Recently, the International Maritime Organisation (IMO) agreed to include maritime corruption as a regular work item on its agenda. The IMO will now work on a Guidance document to address maritime corruption. This is expected to be completed by 2021.
A paper on the topic of maritime corruption was presented by the Marshall Islands with many countries and international organizations expressing their endorsement of a proposal to develop guidelines to assist all stakeholders in embracing and implementing anti-corruption practices and procedures at the 43rd meeting of the Facilitation Committee (FAL).
The Maritime Anti-Corruption Network (MACN) applauds the efforts the IMO has taken to address maritime corruption as a regular work item.
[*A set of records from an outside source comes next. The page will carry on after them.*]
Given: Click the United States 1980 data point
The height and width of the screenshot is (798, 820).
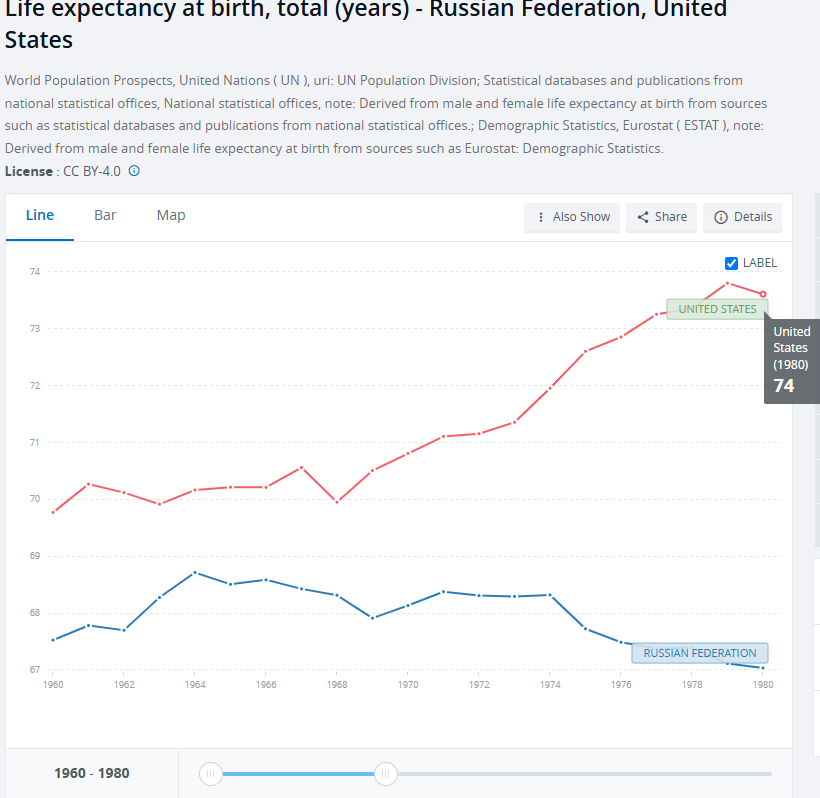Looking at the screenshot, I should pyautogui.click(x=763, y=294).
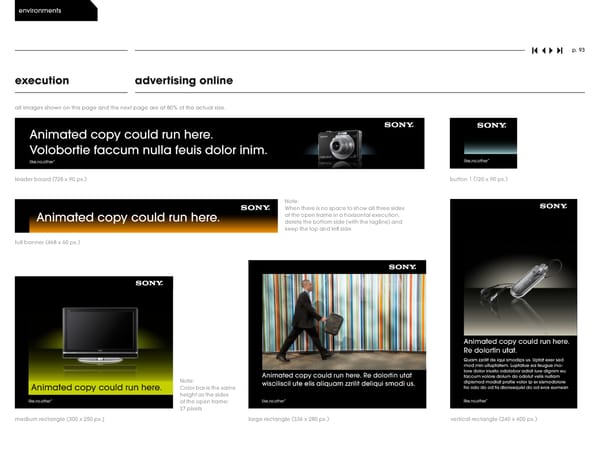Select the 'advertising online' heading
The width and height of the screenshot is (600, 455).
(183, 80)
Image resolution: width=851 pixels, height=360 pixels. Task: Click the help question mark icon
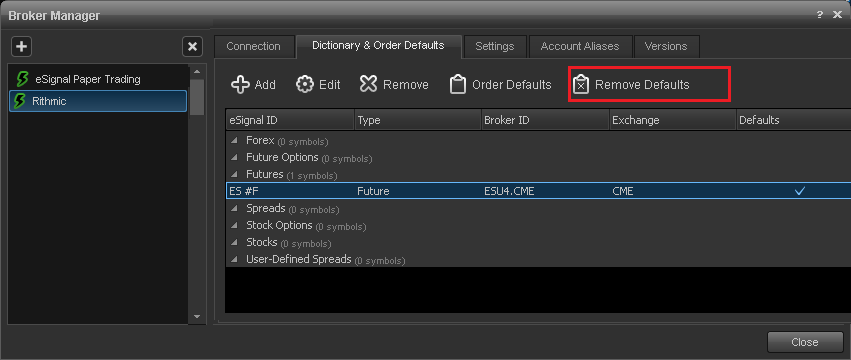point(820,15)
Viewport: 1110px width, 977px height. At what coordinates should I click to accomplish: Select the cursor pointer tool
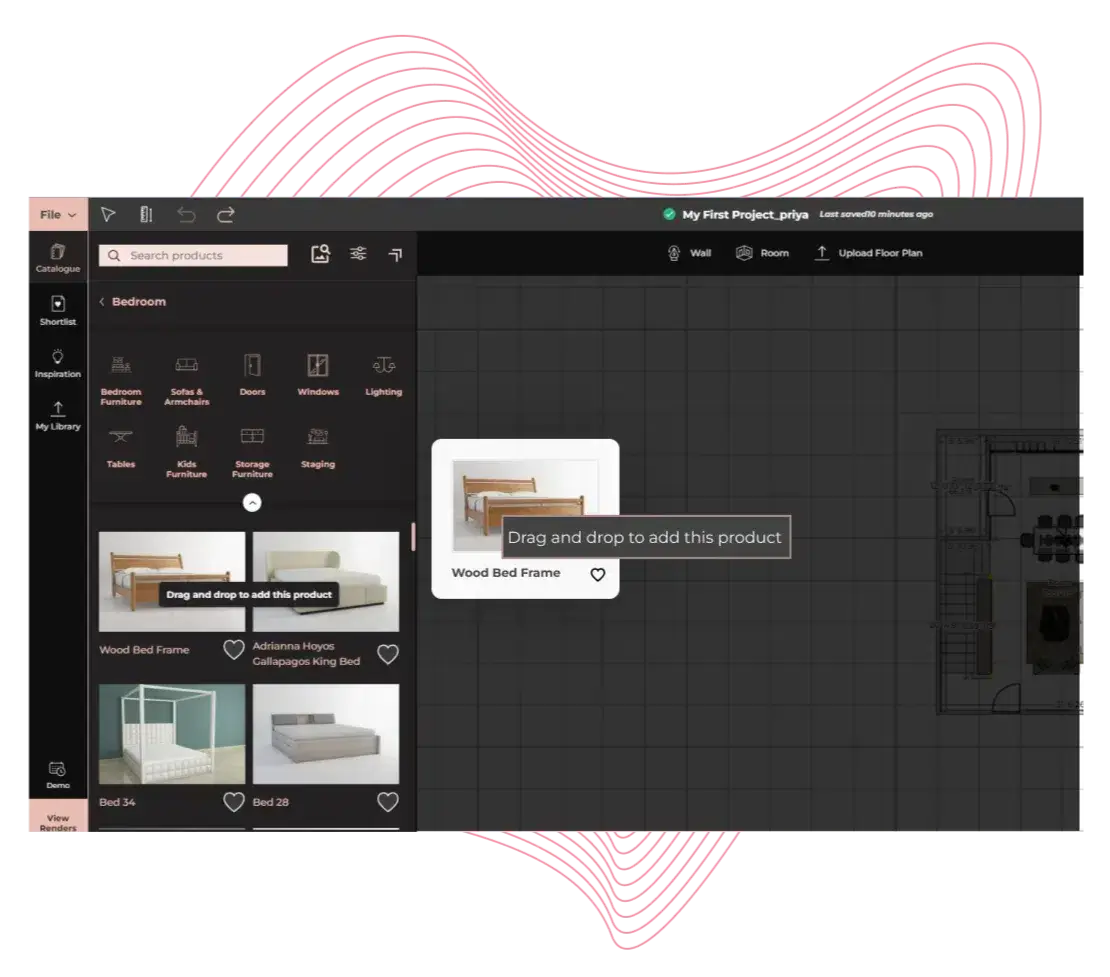point(108,214)
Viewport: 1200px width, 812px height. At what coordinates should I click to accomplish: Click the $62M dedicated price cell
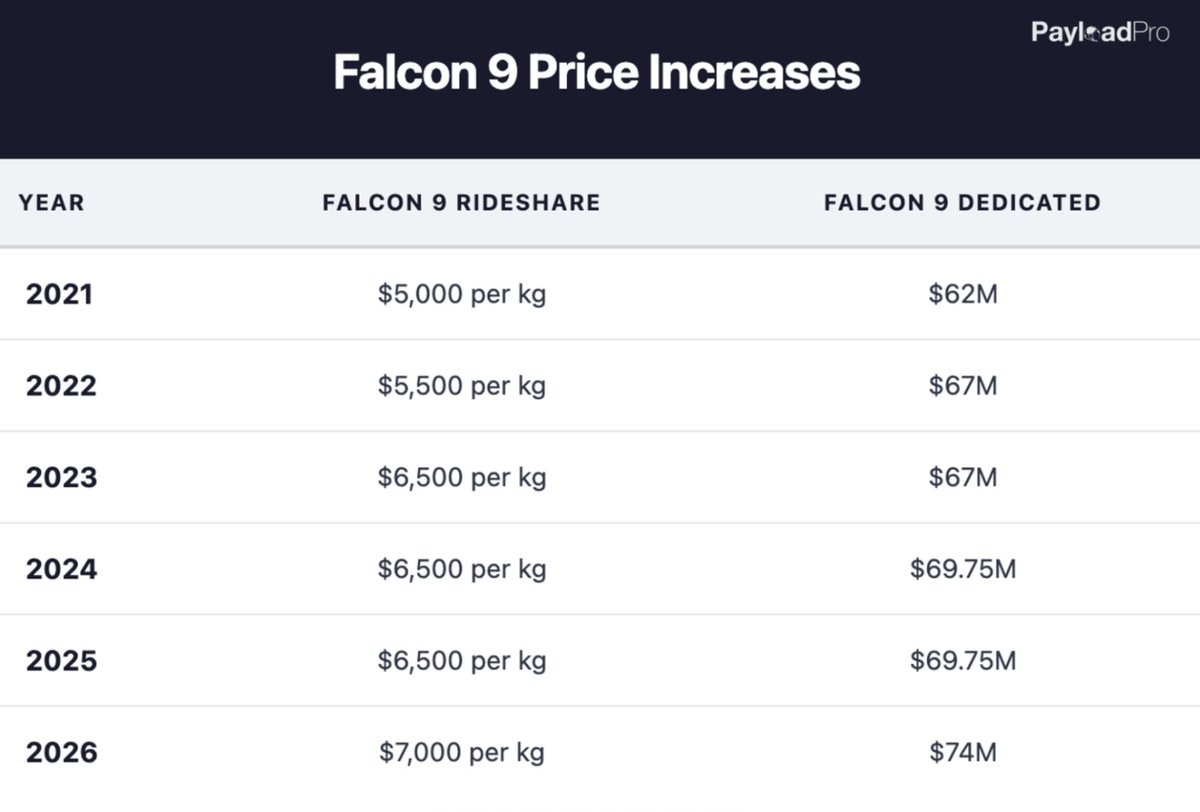pos(962,294)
MACN’s Director, Cecilia Müller Torbrand, says, “It is important for the industry to have maritime corruption recognized as a problem by the IMO in its role as the international regulator for shipping.
“Issues such as the wide discretionary powers held by some port officials have the potential to impact all ship owners, managers, and operators.
“The requirements for port entry too often lack transparency, are deliberately misapplied, or widely interpreted for private gain.”
In 2018, MACN, together with leading maritime associations, started to engage the IMO on the consequences and risks facing the maritime industry in relation to maritime corruption.
An IMO submission was sponsored by 12 NGO’s and submitted to the IMO’s Facilitation Committee in June 2018 (FAL 42/16/3). The submission was supported by a presentation to IMO delegates from MACN and International Chamber of Shipping.
Maritime corruption has far-reaching consequences, it is detrimental to shipping operations and port communities, can have damaging effects on trade and investment, which in turn can have a negative effect on social and economic development.